As usual, if the standard algorithms do not supply us with what we want, we can write our own.
The C++11 standard also makes it clear that the compiler is limited in its rearrangement of operators:
[ Note: Operators can be regrouped according to the usual mathematical rules only where the operators really are associative or commutative.
C++11 standard 1.9
In case anyone thinks that floating point commutativity [Edit: I should have said associative here] only matters for very large, very small or very accurate calculations, it doesn’t. One of my home projects is a music typesetting program. It lays out music onto a typical sheet of paper (A4 or 8.5 x 11) and it doesn’t need micron accuracy, however I still got caught by floating point operations.
At one point I had two functions (A and B) that computed what was nominally the same value, but in two different ways. I sorted a vector using a comparison operator that called function A. I then attempted to do a binary search on the vector using a comparison operator that called function B. Fortunately the debug version of the STL I was using detected attempts to use a binary search on a vector that was not sorted – the vector was sorted according to A, it was not sorted according to B. Yet another reason why “don’t repeat yourself” is such a good rule.

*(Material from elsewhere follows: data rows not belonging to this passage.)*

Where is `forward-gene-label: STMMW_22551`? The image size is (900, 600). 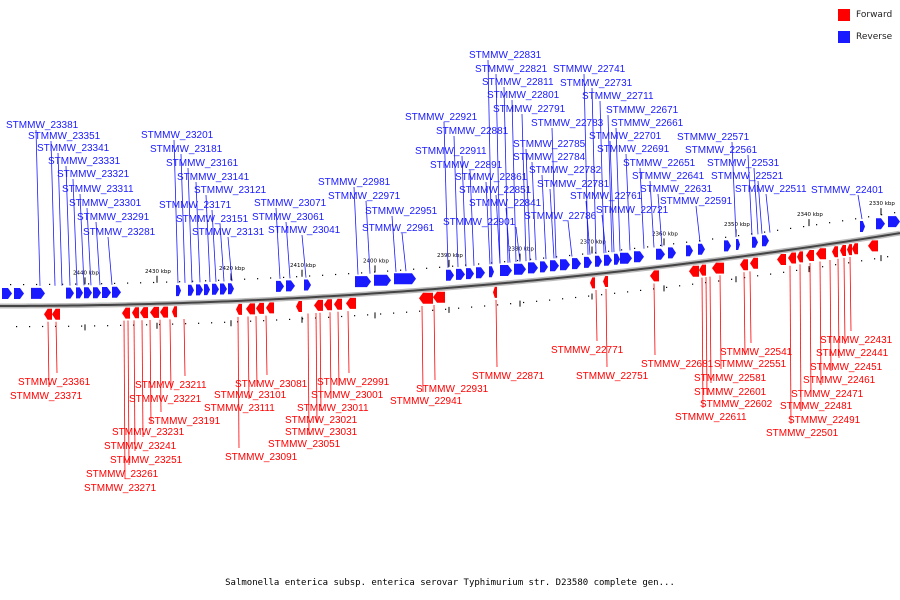
forward-gene-label: STMMW_22551 is located at coordinates (750, 364).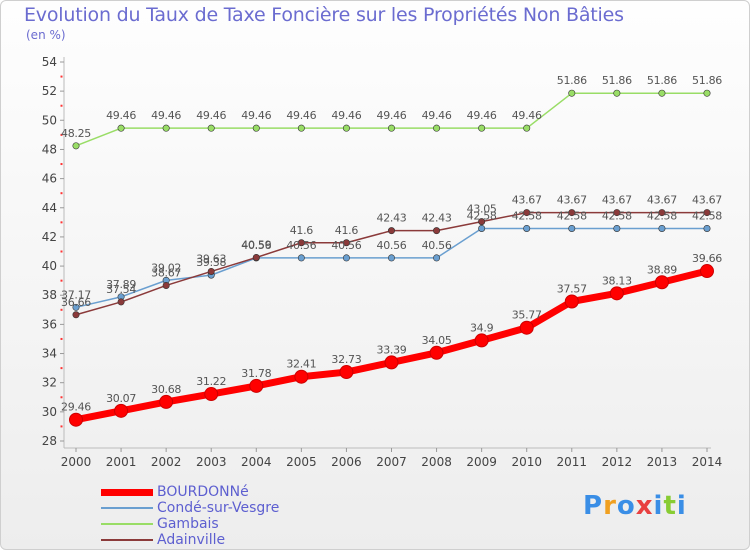  I want to click on data-label: 40.59, so click(256, 244).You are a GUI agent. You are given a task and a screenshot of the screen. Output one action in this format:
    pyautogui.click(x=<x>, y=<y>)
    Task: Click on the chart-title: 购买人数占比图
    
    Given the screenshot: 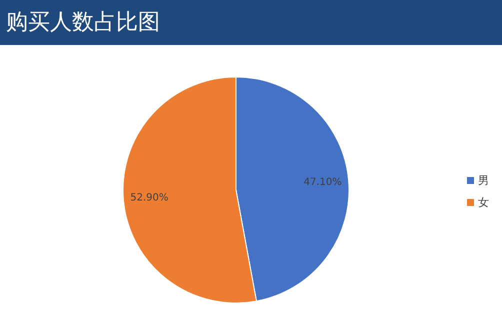 What is the action you would take?
    pyautogui.click(x=83, y=22)
    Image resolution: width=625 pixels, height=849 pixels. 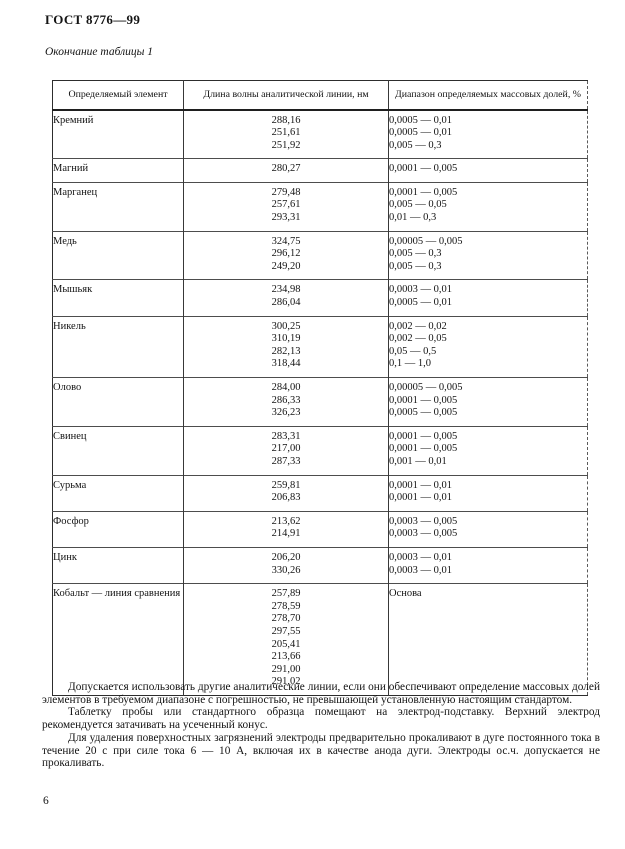 I want to click on wavelength-value: 278,70, so click(x=286, y=619). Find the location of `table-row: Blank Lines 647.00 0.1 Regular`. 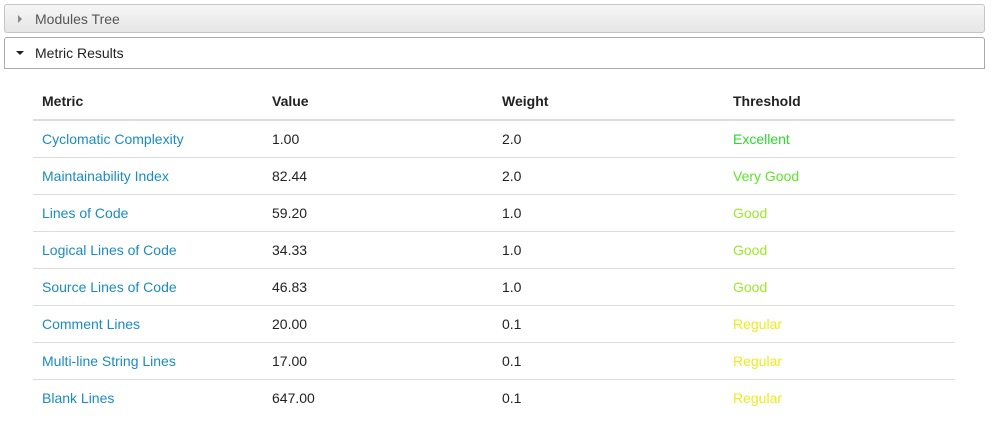

table-row: Blank Lines 647.00 0.1 Regular is located at coordinates (494, 398).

In part 1 I mentioned the possibility of having some of the algorithms perform their calculations in parallel. The C++11 standard has this to say:
Unless otherwise specified, C++ standard library functions shall perform all operations solely within the current thread if those operations have effects that are visible (1.10) to users.
[ Note: This allows implementations to parallelize operations if there are no visible side effects. —end note ]
C++11 standard 188.8.131.52
I.e. no parallelism unless it’s invisible to the user.
There are some interesting proposals for explicitly parallel algorithms. For example, see section 6.6 Associativity/Commutativity of Binary Operators (p66) of A Parallel Algorithms Library which points out that some parallel algorithms will require associative and commutative operators.
Parallelizing the Standard Algorithms Library also looks at the topic of parallelization. For example, see section 5.2 std::accumulate versus thrust::reduce for a discussion of the need for associative and commutative operators.
Several of my references in this post came from this website which contains many papers from the C++ standards committee. If you have far too much time to kill, the site contains fascinating information – current and historical.